Blanche comme un linge, Erzebet la saluait faiblement.
«Szia...Elizaveta..»
La susnommée était debout, mais avait tout à fait l'impression de s'être évanouie. Un immense noir tapissait ses pensées et elle ne parvint qu'a articuler le prénom de sa belle visiteuse pour réponse. Celle ci sourit presque tendrement à la nation et, sans faire de manières, la prit dans ses bras cadavériques.
«Gyönyörű vagy ...» murmura-t-elle simplement.
Elizaveta sembla reprendre conscience, comme si ces douces paroles l'eurent tirée d'un affreux cauchemar. Elle ne parut pas étonnée d'apercevoir sa compagne de jadis, mais véritablement furieuse. La voyant, ici, juste devant elle, la responsable de ses nombreux troubles et de ses maux d'Août -car ils ne survenaient jamais autrement-, Elizaveta ne put se retenir.
Elle était coupable
«Comment oses-tu te montrer ici devant moi, Erzebet ! Je te faisais confiance ! Confiance ! Nous étions amies, n'est-ce pas ? Comment as-tu pu...comment...»

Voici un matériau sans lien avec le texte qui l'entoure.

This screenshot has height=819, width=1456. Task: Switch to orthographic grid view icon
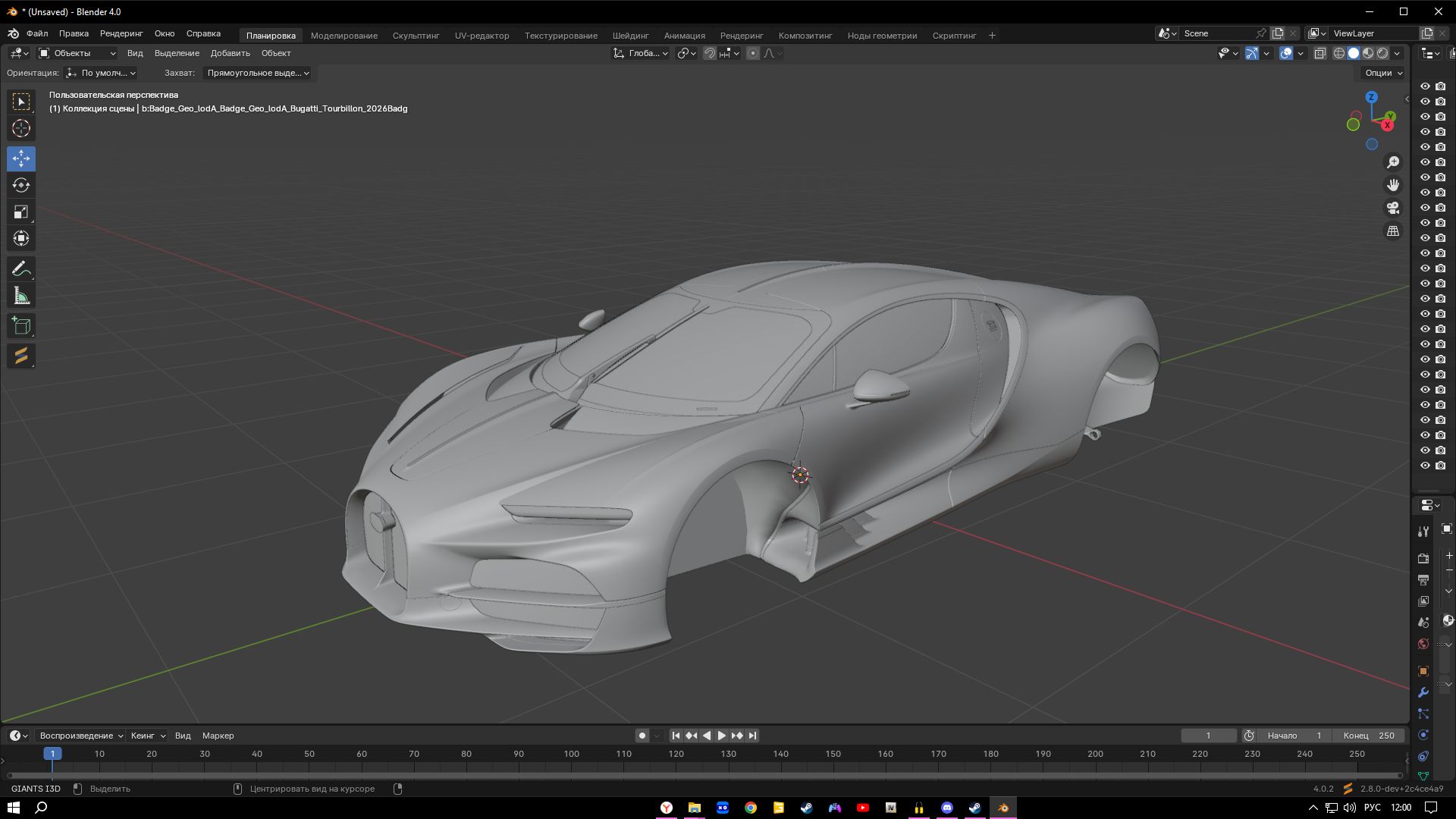[1393, 231]
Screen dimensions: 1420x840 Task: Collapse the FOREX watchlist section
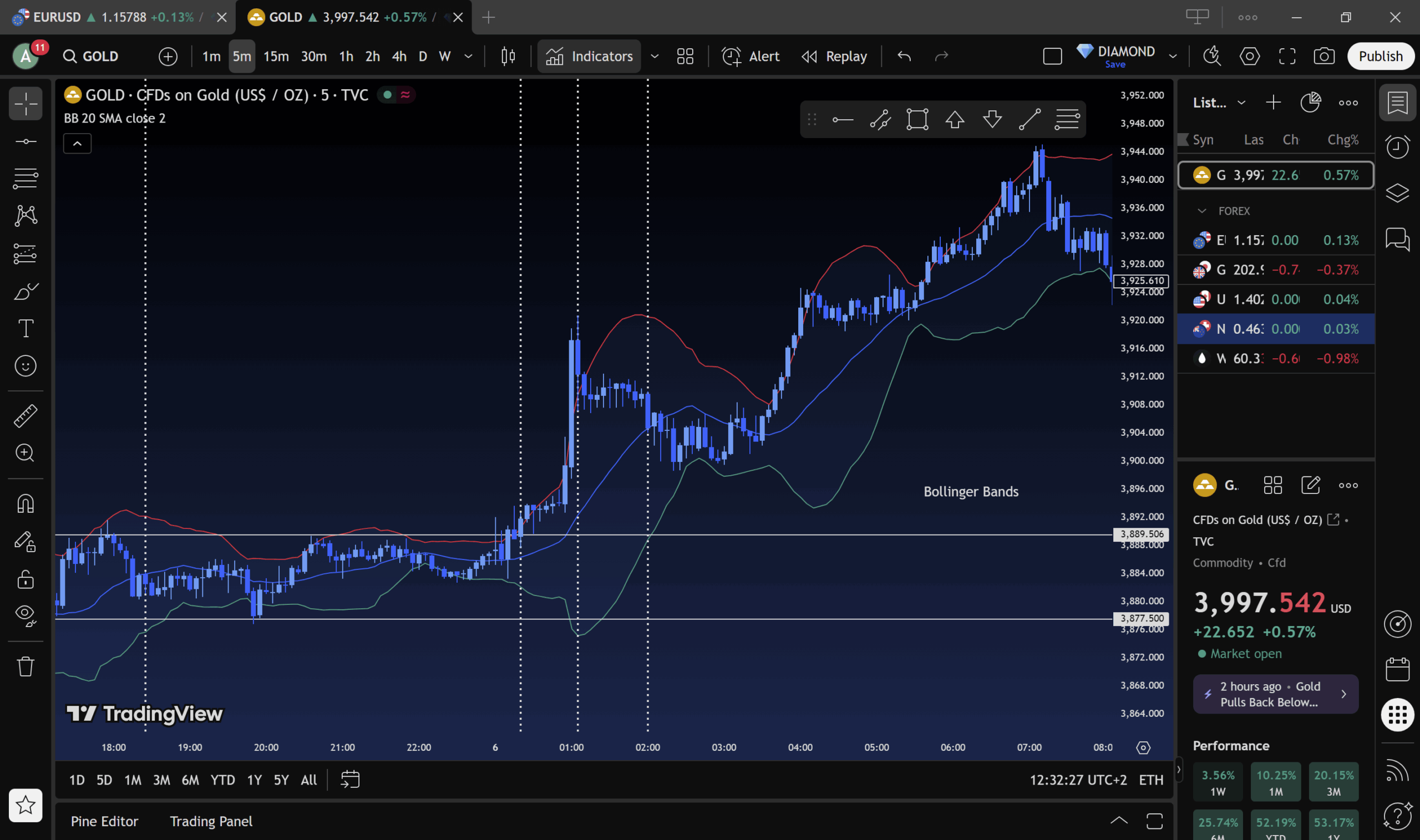[1201, 211]
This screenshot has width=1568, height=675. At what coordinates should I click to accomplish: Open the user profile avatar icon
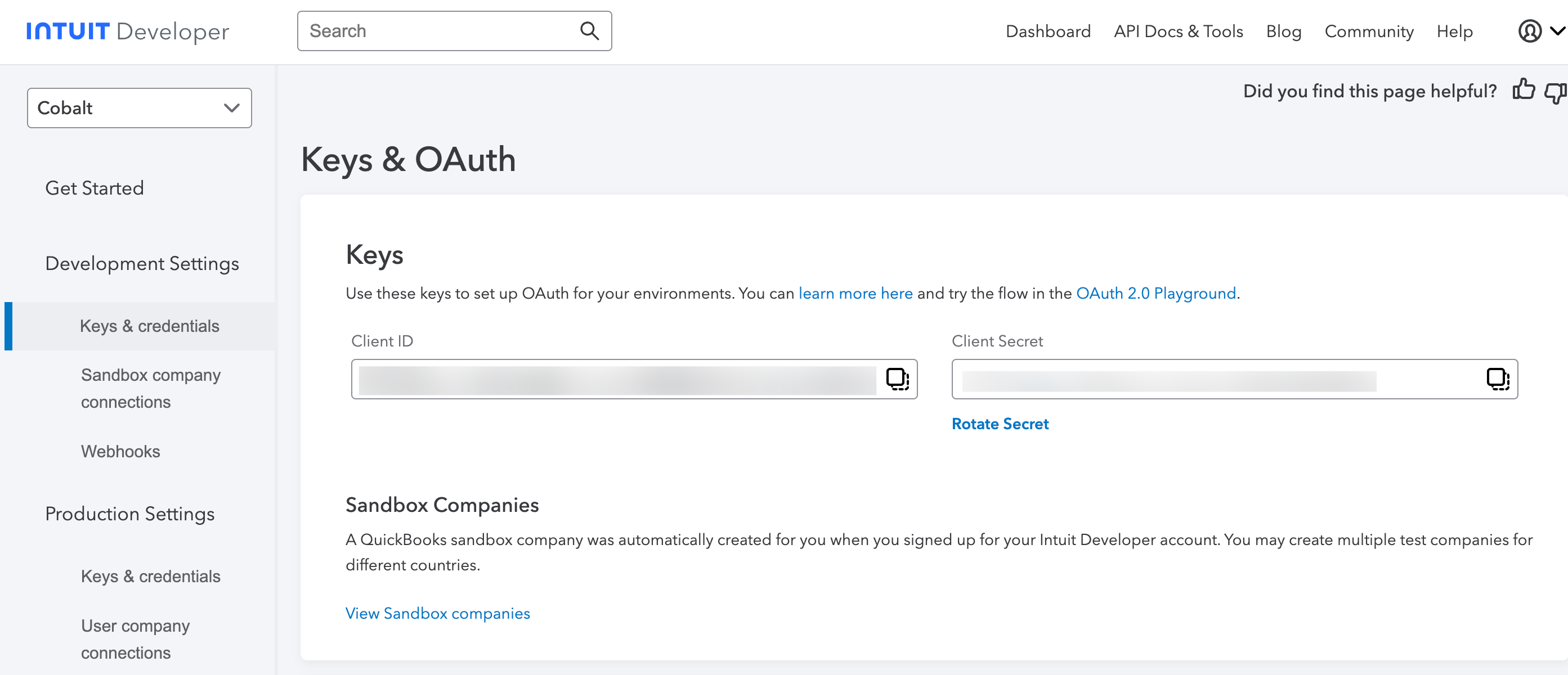click(1529, 31)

Mais on ne lui apporterait de réponse. Elle se souvenait bien de cet atroce procès. Elle y était venue, toute de rouge vêtue, toute comme aujourd'hui, elle y était venue, le coeur battant, tout comme aujourd'hui. Elle avait tremblé, elle avait pleuré lorsque la sentence était tombée. Elle avait rougit aux accusations, rougi de honte et de colère.
Son Erzebet...
C'était vrai. Elle était coupable. Une sanglante meurtrière, une tueuse sans remords aucun. Elle pouvait lui en vouloir toute l'éternité si elle voulait, car son ancienne confidente ne méritait que ça. Elle pouvait faire durer le procès encore aujourd'hui, et l'accuser de tous ses maux, car cette immonde assassin ne déservait que ça.
Elle ne le ferait pas.
La douleur ne s'arrêterait jamais, sinon avec le temps. Le pardon ne viendrait jamais, sinon avec le silence. Et c'était injuste, affreux, atroce, immonde.
Tout comme cet amour était idiot.
« Ne me pardonne jamais.
Ne m'oublie jamais »
La forme fantomatique sembla se dissoudre dans l'air. La porte se ferma sans que personne ne la pousse, le vent glacial se fit porter pâle, et les bougies se rallumèrent.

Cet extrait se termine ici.